To właśnie odmowa Lindnera pójścia na kompromis w sprawie zasad dotyczących zadłużenia najpierw doprowadziła do upadku rządu, a następnie do upadku jego partii.
Chociaż Scholz pozostanie na stanowisku kanclerza do czasu utworzenia nowego rządu, nie weźmie udziału w rozmowach koalicyjnych i opuści politykę frontową.
Wiceprzewodniczący Partii Zielonych Robert Habeck również odchodzi z polityki po tym, jak poparcie dla jego partii spadło poniżej 12% w wyborach.
Jeszcze kilka tygodni temu wydawało się, że Partia Lewicy jest skazana na porażkę, aż do momentu, gdy jedna z jej czołowych postaci, Sahra Wagenknecht, założyła wraz z ośmioma innymi posłami własną, bardziej populistyczną partię.
Popularność Wagenknecht, gdy była szefową partii BSW, przez pewien czas rosła, ale ostatecznie spadła tuż poniżej 5-procentowego progu wymaganego do wejścia do parlamentu.

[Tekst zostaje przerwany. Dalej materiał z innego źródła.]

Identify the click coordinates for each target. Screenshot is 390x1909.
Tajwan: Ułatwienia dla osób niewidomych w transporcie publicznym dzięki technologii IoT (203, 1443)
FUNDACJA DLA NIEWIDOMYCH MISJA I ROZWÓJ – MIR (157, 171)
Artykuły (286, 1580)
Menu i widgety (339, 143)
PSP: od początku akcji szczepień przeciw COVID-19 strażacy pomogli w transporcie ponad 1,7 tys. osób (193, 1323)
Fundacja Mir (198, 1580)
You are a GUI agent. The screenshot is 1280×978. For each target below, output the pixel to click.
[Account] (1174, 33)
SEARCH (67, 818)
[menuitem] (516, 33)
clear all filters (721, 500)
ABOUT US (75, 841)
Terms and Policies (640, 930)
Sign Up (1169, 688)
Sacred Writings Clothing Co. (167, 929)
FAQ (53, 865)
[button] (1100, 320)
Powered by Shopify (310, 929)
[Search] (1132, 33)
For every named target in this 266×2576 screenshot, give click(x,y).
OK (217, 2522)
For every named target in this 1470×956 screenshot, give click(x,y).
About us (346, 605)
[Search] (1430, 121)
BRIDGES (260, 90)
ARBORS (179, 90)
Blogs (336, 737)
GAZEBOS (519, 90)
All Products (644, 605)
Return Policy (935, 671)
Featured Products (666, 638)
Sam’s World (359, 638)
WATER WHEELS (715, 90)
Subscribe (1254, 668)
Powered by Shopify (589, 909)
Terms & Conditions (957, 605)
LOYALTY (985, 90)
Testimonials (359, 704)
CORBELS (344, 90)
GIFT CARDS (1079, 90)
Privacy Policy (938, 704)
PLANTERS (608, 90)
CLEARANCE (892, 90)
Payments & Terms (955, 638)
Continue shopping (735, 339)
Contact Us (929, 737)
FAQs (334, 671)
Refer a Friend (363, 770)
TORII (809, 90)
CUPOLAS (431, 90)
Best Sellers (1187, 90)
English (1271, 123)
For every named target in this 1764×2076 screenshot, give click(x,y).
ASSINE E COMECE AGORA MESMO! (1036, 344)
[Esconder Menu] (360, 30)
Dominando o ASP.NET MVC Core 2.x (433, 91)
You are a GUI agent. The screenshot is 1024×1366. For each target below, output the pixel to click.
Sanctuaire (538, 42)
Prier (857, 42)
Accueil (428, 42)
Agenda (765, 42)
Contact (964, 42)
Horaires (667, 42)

Zupełnie inaczej wyglądała historia Lewicy ( Die Linke ), która powróciła do życia z inspirującą kampanią w mediach społecznościowych.
Heidi Reichinnek, współprzewodnicząca Die Linke, stała się viralem po tym, jak wygłosiła przemówienie, w którym z entuzjazmem broniła zapory przed AfD. Ma teraz 580 000 obserwujących na TikToku, a jej post przyciągnął siedem milionów wyświetleń.
Jej partia zdobyła nieco poniżej 9% głosów.
Według sondaży ARD TV, popularne w sieci filmiki Die Linke przyczyniły się do zdobycia jednej czwartej głosów wśród wyborców w wieku 18-24 lat, a AfD niewiele od nich odstawała, zdobywając 21%.
Alice Weidel była największym hitem w mediach społecznościowych podczas wyborów, większym nawet niż Heidi Reichinnek. Przyciągnęła ponad 935 000 obserwujących na TikToku.
Wśród osób powyżej 35. roku życia zwyciężyli Chrześcijańscy Demokraci, a wśród nich było więcej mężczyzn niż kobiet.